Podría decir también que esta mendiga de supermercados hubiera debido estar atendida por un cuidador, vigilada por los servicios sociales y médicos hasta que las condiciones lo hubiesen permitido o hubiera aparecido muerta en su silloncito delante del televisor y no pudiera podido acudir a su empleo (esta vez sin entrecomillar) . Porque estoy seguro que seguía aguantando todo esto para mantener a su hijo y sus cosas, porque también lo estoy de que le hubiera sentado mal que alguien hubiera denunciado su situación y atacara su sentido maternal enquistado.

Pero era también una mujer responsable y constante en su mendicidad, de las que no fallaban casi ningún día anclada en su sitio, pasando horas y horas por la mañana y por la tarde con el tedio del paso de las horas y hablando de vez en cuando con alguien.
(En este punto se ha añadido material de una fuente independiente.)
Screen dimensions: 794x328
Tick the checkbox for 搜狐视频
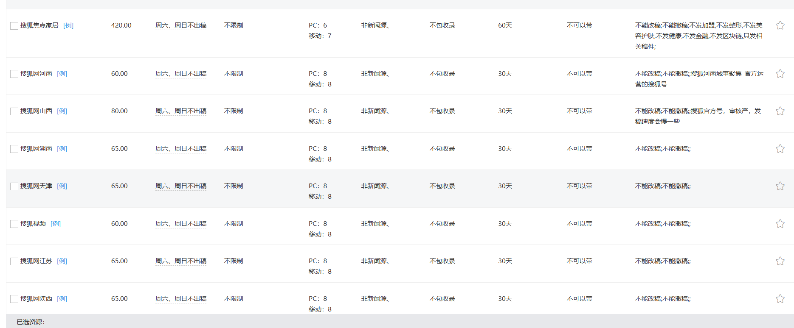pyautogui.click(x=14, y=224)
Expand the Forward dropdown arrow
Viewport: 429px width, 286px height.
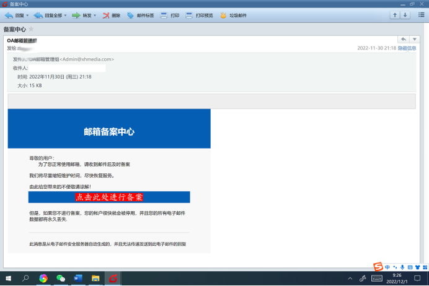[x=94, y=15]
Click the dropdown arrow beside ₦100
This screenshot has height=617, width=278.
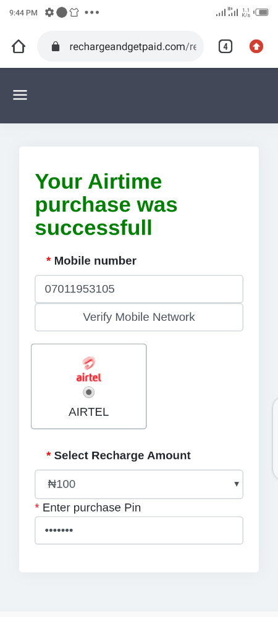[237, 484]
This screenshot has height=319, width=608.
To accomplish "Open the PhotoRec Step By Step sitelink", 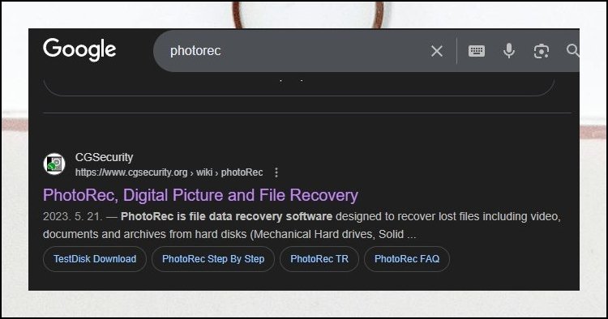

Una anciana que parecía hermanada con los ancianos de Japón o de China que se ven obligados alargar su vida laboral por no tener acceso a pensiones dignas ni a servicios asistenciales adecuados.

Rosario acabó muriendo en el hospital tal vez porque dejó de trabajar como mendiga frente al paraíso del todo alimentación, de las bolsas y carritos llenos, de las cajeras con pantalones ajustados y amabilidad obligada y del vigilante de gimnasio rondando pasillos. Me da pena no haber conocido tu historia.